FineMark's Year-End Tax Planning Tips

11/08/2011

FineMark’s Year-End Tax Planning Moves

Year-end tax planning is especially challenging this year because of uncertainty over whether Congress will enact sweeping tax reform that could have a major impact in 2012 and beyond.

Regardless of what Congress does late this year or early the next, there are solid tax savings to be realized by taking advantage of tax breaks that are on the books for 2011 but may be gone next year unless they are extended by Congress.

We have compiled a checklist of actions based on current tax rules that may help you save tax dollars if you act before year-end. If you have any questions about these suggestions, please call your FineMark Advisor and we will help guide you through it.
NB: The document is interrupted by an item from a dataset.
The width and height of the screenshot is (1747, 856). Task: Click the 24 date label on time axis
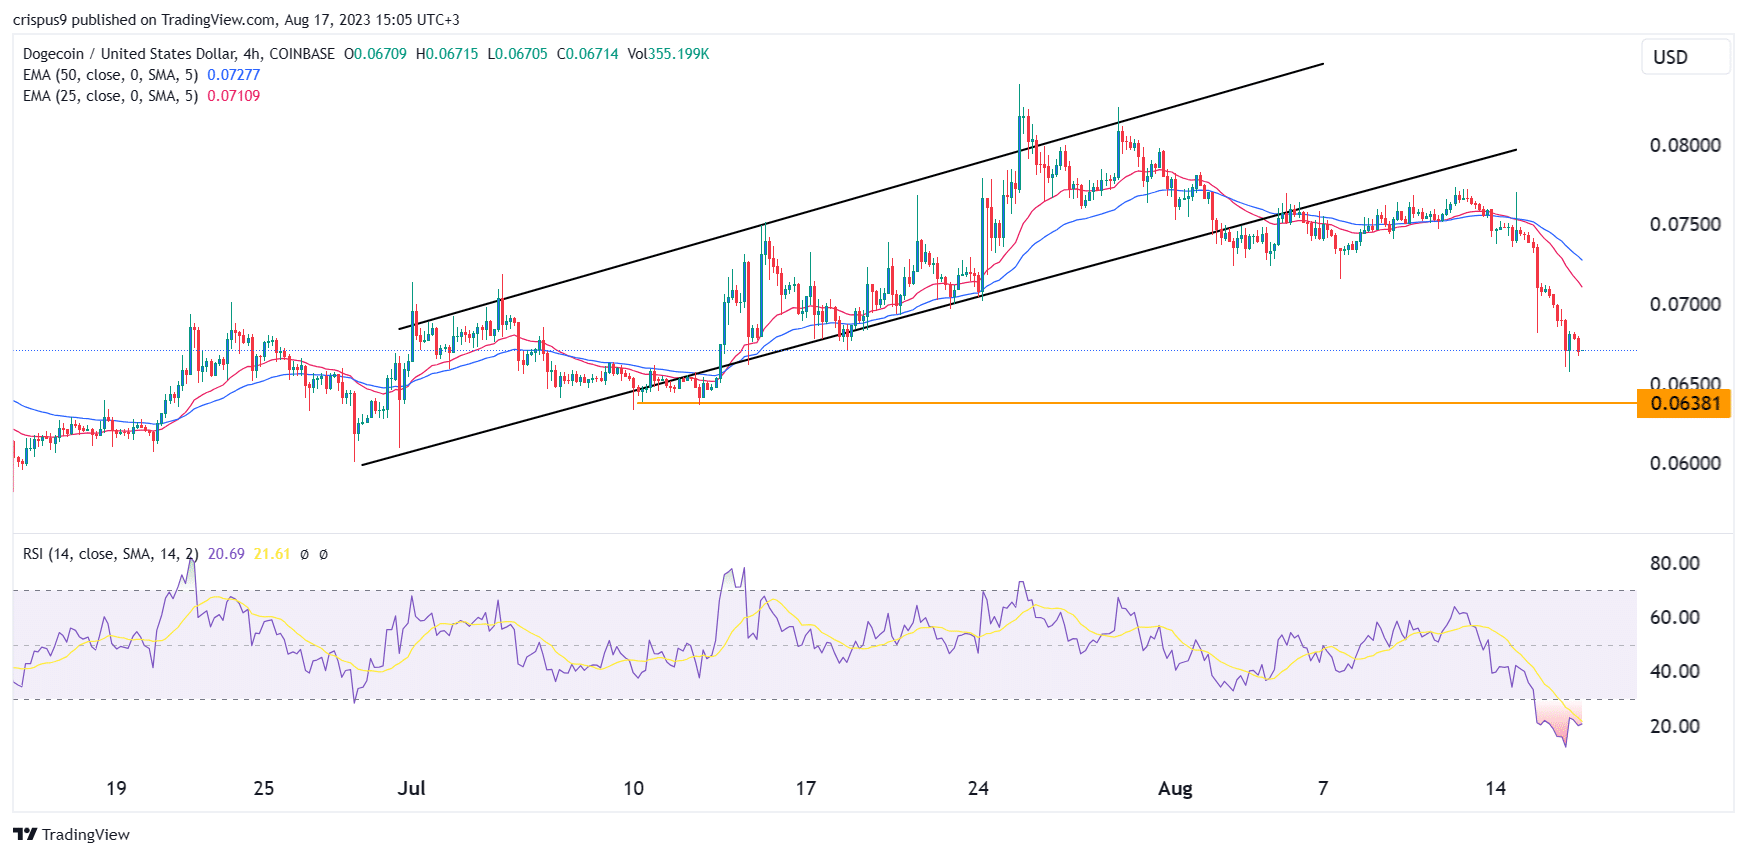pos(978,788)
  1. Increase the amount you set aside for next year in your employer's health flexible spending account (FSA) if you set aside too little for this year. Don't forget that you can no longer set aside amounts to get tax-free reimbursements for over-the-counter drugs, such as aspirin and antacids.
  2. If you become eligible to make health savings account (HSA) contributions in December of this year, you can make a full year's worth of deductible HSA contributions for 2011.
  3. Realize losses on stock while substantially preserving your investment position. There are several ways this can be done. Call FineMark for details.
  4. Postpone income until 2012 and accelerate deductions into 2011 to lower your 2011 tax bill. This strategy may enable you to claim larger deductions, credits, and other tax breaks for 2011 that are phased out over varying levels of adjusted gross income (AGI). These include child tax credits, higher education tax credits, the above-the-line deduction for higher-education expenses, and deductions for student loan interest
  5. If you believe a Roth IRA is better than a traditional IRA, and want to remain in the market for the long term, consider converting traditional-IRA money invested in beaten-down stocks (or mutual funds) into a Roth IRA if eligible to do so. Keep in mind, however, that such a conversion will increase your adjusted gross income for 2011.
  6. If you converted assets in a traditional IRA to a Roth IRA earlier in the year, the assets in the Roth IRA account may have declined in value, and if you leave things as-is, you will wind up paying a higher tax than is necessary. You can back out of the transaction by re-characterizing the rollover or conversion, that is, by transferring the converted amount (plus earnings, or minus losses) from the Roth IRA back to a traditional IRA via a trustee-to-trustee transfer. You can later reconvert to a Roth IRA.
  7. Take an eligible rollover distribution from a qualified retirement plan before the end of 2011 if you are facing a penalty for underpayment of estimated tax and the increased withholding option is unavailable or won't sufficiently address the problem. Income tax will be withheld from the distribution and will be applied toward the taxes owed for 2011. You can then timely roll over the gross amount of the distribution, as increased by the amount of withheld tax, to a traditional IRA.
  8. Estimate the effect of any year-end planning moves on the alternative minimum tax (AMT) for 2011, keeping in mind that many tax breaks allowed for purposes of calculating regular taxes are disallowed for AMT purposes. These include the deduction for state property taxes on your residence, state income taxes (or state sales tax if you elect this deduction option), miscellaneous itemized deductions, and personal exemption deductions.
  9. Accelerate big ticket purchases into 2011 in order to assure a deduction for sales taxes on the purchases if you will elect to claim a state and local general sales tax deduction instead of a state and local income tax deduction. Unless Congress acts, this election won't be available after 2011.
  10. If you are a homeowner, make energy saving improvements to the residence, such as putting in extra insulation or installing energy saving windows, or an energy efficient heater or air conditioner. You may qualify for a tax credit if the assets are installed in your home before 2012.
  11. Unless Congress extends it, the up-to-$4,000 above-the-line deduction for qualified higher education expenses will not be available after 2011. Thus, consider prepaying eligible expenses if doing so will increase your deduction for qualified higher education expenses.
  12. If you are age 70-1/2 or older, own IRAs and are thinking of making a charitable gift, consider arranging for the gift to be made directly by the IRA trustee. Such a transfer, if made before year-end, can achieve important tax savings.
  13. Take required minimum distributions (RMDs) from your IRA or 401(k) plan (or other employer-sponsored retired plan) if you have reached age 70-½. Failure to take a required withdrawal can result in a penalty of 50% of the amount of the RMD not withdrawn. If you turned age 70-1/2 in 2011, you can delay the first required distribution to 2012, but if you do, you will have to take a double distribution in 2012—the amount required for 2011 plus the amount required for 2012.
  14. Make gifts sheltered by the annual gift tax exclusion before the end of the year and thereby save gift and estate taxes. You can give $13,000 in 2011 to each of an unlimited number of individuals but you can't carry over unused exclusions from one year to the next. The transfers also may save family income taxes where income-earning property is given to family members in lower income tax brackets who are not subject to the kiddie tax.